HR (P-G), 03-04-2012, nr. 10/03730
ECLI:NL:PHR:2012:BV7016
- Instantie
Hoge Raad (Procureur-Generaal)
- Datum
03-04-2012
- Zaaknummer
10/03730
- Conclusie
Mr. Machielse
- LJN
BV7016
- Vakgebied(en)
Bijzonder strafrecht (V)
- Brondocumenten en formele relaties
ECLI:NL:PHR:2012:BV7016, Conclusie, Hoge Raad (Advocaat-Generaal), 03‑04‑2012
Arrest Hoge Raad: ECLI:NL:HR:2012:BV7016
Conclusie 03‑04‑2012
Mr.
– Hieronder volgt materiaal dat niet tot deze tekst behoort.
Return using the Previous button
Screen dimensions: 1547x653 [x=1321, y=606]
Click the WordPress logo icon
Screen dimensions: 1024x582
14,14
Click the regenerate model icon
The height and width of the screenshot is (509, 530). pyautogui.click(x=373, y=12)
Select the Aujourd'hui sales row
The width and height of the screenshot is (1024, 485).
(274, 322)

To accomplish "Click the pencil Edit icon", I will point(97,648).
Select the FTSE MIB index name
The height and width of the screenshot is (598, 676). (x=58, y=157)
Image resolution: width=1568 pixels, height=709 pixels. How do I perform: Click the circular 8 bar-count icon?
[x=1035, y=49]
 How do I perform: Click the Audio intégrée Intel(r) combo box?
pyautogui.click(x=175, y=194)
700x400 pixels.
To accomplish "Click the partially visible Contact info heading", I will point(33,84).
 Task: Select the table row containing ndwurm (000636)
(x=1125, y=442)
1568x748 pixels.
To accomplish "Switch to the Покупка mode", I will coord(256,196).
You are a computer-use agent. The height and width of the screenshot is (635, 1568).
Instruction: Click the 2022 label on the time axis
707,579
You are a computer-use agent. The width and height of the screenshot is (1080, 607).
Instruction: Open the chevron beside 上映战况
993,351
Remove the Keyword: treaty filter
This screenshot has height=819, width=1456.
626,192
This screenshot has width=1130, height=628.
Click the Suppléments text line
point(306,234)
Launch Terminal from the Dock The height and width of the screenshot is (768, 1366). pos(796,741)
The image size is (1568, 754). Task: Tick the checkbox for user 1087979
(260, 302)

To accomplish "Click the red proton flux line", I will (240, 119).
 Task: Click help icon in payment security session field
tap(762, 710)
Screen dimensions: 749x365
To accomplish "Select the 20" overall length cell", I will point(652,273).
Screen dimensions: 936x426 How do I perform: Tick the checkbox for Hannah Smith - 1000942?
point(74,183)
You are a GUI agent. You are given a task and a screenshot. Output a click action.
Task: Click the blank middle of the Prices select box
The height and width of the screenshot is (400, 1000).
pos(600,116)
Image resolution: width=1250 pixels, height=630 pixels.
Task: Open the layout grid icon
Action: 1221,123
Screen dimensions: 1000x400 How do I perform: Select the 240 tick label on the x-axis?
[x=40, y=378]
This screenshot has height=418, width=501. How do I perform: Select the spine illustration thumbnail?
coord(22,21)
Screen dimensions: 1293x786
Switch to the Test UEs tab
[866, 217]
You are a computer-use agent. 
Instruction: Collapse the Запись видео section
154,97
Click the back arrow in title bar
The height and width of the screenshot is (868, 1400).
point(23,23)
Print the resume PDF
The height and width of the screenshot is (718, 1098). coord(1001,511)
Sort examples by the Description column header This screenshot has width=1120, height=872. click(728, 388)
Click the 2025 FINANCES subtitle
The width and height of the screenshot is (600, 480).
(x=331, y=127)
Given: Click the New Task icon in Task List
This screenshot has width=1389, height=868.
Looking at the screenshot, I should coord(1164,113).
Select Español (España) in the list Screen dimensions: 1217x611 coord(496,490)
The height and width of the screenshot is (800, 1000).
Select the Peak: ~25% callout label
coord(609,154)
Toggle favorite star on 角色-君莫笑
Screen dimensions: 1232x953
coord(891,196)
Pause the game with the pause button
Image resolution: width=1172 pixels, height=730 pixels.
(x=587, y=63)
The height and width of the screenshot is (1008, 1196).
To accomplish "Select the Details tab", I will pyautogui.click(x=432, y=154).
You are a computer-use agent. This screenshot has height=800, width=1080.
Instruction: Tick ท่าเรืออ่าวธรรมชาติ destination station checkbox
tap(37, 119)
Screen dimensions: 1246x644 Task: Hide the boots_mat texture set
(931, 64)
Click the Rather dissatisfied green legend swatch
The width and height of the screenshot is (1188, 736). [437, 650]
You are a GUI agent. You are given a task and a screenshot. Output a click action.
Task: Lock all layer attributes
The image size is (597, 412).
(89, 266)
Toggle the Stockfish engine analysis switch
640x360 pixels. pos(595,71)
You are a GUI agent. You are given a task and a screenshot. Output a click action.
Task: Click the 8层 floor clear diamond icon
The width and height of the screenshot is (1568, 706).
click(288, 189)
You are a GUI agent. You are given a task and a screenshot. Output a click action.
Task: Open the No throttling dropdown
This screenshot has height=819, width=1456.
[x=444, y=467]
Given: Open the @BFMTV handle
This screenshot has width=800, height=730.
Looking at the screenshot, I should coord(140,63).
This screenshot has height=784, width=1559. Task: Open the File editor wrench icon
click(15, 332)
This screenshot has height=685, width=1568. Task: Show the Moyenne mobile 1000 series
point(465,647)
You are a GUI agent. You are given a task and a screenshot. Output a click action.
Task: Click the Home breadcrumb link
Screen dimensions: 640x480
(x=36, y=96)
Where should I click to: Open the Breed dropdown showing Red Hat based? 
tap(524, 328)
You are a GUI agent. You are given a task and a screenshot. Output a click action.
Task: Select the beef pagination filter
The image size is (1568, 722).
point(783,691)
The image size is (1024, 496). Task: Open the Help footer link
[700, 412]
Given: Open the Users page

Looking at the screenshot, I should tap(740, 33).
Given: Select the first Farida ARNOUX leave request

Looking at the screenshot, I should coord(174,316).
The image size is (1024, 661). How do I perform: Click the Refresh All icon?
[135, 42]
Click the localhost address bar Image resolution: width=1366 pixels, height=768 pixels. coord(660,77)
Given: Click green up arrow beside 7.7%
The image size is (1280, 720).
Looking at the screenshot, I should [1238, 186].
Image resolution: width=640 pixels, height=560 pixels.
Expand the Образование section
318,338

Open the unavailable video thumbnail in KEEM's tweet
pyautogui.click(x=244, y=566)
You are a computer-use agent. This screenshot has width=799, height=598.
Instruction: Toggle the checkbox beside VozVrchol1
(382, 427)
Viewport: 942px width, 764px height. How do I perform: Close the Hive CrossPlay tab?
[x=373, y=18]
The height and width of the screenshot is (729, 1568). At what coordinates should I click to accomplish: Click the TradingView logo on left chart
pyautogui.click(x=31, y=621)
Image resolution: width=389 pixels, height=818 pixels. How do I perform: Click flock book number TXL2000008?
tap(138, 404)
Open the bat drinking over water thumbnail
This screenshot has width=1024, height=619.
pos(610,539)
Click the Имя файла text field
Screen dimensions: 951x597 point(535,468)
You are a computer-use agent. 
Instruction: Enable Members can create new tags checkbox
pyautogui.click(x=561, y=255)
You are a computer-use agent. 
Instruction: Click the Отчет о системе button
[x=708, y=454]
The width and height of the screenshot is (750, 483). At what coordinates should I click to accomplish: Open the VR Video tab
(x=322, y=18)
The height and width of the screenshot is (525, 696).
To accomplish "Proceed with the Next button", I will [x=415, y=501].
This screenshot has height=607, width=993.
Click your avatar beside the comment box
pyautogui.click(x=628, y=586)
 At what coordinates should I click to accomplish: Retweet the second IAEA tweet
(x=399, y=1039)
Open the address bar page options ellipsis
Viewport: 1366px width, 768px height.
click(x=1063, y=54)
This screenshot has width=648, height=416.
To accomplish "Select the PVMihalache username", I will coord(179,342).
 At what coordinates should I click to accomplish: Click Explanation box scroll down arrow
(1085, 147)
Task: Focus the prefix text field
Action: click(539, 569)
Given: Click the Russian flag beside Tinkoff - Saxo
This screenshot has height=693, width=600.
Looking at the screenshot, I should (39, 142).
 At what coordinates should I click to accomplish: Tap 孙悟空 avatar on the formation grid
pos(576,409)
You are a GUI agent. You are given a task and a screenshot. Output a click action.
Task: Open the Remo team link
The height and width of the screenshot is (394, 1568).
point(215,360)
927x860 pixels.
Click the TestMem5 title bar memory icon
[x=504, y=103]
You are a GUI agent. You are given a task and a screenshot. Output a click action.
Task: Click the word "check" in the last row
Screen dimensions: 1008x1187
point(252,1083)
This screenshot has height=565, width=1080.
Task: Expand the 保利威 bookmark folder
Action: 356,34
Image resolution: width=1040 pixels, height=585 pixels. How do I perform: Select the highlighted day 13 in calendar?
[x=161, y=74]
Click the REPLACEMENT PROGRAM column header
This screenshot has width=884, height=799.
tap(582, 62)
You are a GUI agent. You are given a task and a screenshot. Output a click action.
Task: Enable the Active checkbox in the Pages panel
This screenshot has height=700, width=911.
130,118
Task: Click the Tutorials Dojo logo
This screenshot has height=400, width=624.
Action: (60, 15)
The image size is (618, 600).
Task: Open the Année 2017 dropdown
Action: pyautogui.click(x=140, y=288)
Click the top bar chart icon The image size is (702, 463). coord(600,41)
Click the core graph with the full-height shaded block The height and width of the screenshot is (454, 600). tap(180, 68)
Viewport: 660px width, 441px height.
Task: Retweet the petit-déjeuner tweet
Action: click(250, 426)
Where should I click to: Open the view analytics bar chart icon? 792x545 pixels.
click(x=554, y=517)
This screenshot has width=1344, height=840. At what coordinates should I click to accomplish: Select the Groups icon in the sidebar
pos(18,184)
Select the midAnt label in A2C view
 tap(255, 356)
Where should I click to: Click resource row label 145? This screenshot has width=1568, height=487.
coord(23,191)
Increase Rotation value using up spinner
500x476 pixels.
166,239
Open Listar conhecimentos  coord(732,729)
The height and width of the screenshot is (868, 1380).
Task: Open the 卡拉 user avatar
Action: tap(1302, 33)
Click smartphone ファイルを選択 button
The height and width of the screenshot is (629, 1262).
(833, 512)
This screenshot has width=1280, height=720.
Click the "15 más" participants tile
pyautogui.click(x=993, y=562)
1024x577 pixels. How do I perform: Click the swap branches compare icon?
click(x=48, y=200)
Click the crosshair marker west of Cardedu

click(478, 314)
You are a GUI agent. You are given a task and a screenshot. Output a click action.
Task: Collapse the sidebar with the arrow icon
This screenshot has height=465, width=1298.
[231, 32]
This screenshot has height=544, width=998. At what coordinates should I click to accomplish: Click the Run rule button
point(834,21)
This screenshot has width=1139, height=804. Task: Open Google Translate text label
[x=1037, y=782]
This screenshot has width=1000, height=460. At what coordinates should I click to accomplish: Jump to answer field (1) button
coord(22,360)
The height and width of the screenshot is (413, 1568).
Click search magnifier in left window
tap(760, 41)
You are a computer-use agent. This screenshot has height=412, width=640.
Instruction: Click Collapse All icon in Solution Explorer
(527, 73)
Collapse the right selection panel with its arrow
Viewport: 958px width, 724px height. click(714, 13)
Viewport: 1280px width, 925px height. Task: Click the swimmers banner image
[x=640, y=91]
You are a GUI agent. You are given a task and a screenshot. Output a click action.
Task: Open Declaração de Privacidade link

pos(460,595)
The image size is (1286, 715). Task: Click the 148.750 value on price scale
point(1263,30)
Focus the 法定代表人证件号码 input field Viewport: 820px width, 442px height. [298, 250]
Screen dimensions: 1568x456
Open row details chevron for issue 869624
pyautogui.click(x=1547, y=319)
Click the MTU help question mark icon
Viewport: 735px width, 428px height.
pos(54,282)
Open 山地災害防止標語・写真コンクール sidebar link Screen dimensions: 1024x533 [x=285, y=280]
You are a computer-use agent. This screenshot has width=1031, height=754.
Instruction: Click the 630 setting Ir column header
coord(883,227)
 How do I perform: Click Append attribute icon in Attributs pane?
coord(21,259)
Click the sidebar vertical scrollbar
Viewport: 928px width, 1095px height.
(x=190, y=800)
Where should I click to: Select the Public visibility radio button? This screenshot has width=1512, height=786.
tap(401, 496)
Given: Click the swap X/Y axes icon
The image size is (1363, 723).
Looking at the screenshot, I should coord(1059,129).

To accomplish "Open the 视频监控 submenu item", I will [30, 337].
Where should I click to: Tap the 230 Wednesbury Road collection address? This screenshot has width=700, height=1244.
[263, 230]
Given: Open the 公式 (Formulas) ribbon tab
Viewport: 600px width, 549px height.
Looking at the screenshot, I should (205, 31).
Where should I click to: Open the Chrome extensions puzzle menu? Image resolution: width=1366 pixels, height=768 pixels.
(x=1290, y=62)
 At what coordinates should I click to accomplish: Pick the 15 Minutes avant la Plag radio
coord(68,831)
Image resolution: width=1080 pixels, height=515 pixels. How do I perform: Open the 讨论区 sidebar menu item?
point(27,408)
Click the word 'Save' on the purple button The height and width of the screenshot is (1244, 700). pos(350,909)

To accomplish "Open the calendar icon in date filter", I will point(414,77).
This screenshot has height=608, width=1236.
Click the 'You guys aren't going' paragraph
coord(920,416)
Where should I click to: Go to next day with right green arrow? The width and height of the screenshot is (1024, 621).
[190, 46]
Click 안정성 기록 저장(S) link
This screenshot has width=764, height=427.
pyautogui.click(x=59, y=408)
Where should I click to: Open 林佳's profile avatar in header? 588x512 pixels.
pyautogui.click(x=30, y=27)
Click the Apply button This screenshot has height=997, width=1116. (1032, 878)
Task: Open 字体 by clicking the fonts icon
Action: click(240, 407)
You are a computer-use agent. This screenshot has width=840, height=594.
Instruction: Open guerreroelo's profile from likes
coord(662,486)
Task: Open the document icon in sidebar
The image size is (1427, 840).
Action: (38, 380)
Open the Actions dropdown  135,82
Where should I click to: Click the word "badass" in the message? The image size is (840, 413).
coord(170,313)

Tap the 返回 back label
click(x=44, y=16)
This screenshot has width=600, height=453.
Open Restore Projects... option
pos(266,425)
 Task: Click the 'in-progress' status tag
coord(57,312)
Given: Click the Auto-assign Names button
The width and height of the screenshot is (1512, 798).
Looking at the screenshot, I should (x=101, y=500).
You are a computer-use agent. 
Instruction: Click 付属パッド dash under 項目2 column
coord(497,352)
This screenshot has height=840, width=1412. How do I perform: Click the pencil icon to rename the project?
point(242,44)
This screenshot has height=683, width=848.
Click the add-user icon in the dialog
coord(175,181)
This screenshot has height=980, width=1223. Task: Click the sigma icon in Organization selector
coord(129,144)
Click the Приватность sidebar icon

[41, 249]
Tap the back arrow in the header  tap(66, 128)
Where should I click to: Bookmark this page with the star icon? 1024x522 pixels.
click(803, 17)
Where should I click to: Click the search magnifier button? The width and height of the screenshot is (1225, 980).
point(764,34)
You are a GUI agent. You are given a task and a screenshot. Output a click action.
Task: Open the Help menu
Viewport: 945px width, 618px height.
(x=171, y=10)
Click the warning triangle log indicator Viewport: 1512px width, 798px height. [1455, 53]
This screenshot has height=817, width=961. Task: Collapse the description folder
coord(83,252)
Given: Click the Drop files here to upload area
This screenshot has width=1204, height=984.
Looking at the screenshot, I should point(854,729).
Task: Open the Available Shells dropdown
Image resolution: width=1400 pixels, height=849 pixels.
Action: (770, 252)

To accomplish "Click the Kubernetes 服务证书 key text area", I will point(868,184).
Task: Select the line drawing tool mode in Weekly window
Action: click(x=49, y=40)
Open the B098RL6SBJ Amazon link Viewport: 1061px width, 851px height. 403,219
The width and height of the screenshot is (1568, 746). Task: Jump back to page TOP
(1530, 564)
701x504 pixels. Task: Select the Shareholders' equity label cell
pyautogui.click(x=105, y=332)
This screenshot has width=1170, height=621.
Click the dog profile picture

Machielse
Partij(en)
Conclusie inzake:
[Verdachte]
1.
Het Gerechtshof Amsterdam heeft verdachte op 3 augustus 2010 voor 1 subsidiair: opzetheling en 2: overtreding van artikel 9, eerste lid, van de Wegenverkeerswet 1994, veroordeeld tot een werkstraf voor de duur van 90 uur.
2.
Mr. D. Emmelkamp, advocaat te Amsterdam, heeft cassatie ingesteld. Mr. N. van der Laan, advocaat te Amsterdam, heeft een schriftuur ingezonden houdende twee middelen van cassatie.
3.1.
Het eerste middel klaagt over de afwijzing door het hof van het voorwaardelijk gedane verzoek om een verbalisant als getuige te horen.
3.2.
De pleitnota van hoger beroep, welke is geïnsereerd in het proces-verbaal van het onderzoek ter terechtzitting van 20 juli 2010, houdt inzake feit 1 het volgende in:
- ‘10.
Ik verzoek u cliënt vrij te spreken. Mocht uw hof overweging cliënt te veroordelen dan meen ik dat het noodzakelijk is om de verbalisant te horen die geconstateerd heeft dat het contactslot kapot was om te kunnen vaststellen of dit dusdanig zichtbaar was dat dit cliënt (inderdaad, zoals door de politierechter is gesteld) niet kan zijn ontgaan.’
3.3.
Het hof heeft als feit 1 subsidiair bewezen verklaard dat
‘hij op 19 augustus 2008 te Amsterdam een bromfiets voorhanden heeft gehad, terwijl hij ten tijde van het voorhanden krijgen wist dat het een door misdrijf verkregen goed betrof'’.
3.4.
In zijn arrest heeft het hof het volgende overwogen:
‘Bewijsoverweging feit 1 subsidiair
De raadsman van verdachte heeft bepleit dat verdachte van dit feit dient te worden vrijgesproken nu niet bewezen kan worden dat hij ten tijde van het verkrijgen van de scooter wist dat deze (mogelijk) van misdrijf afkomstig was.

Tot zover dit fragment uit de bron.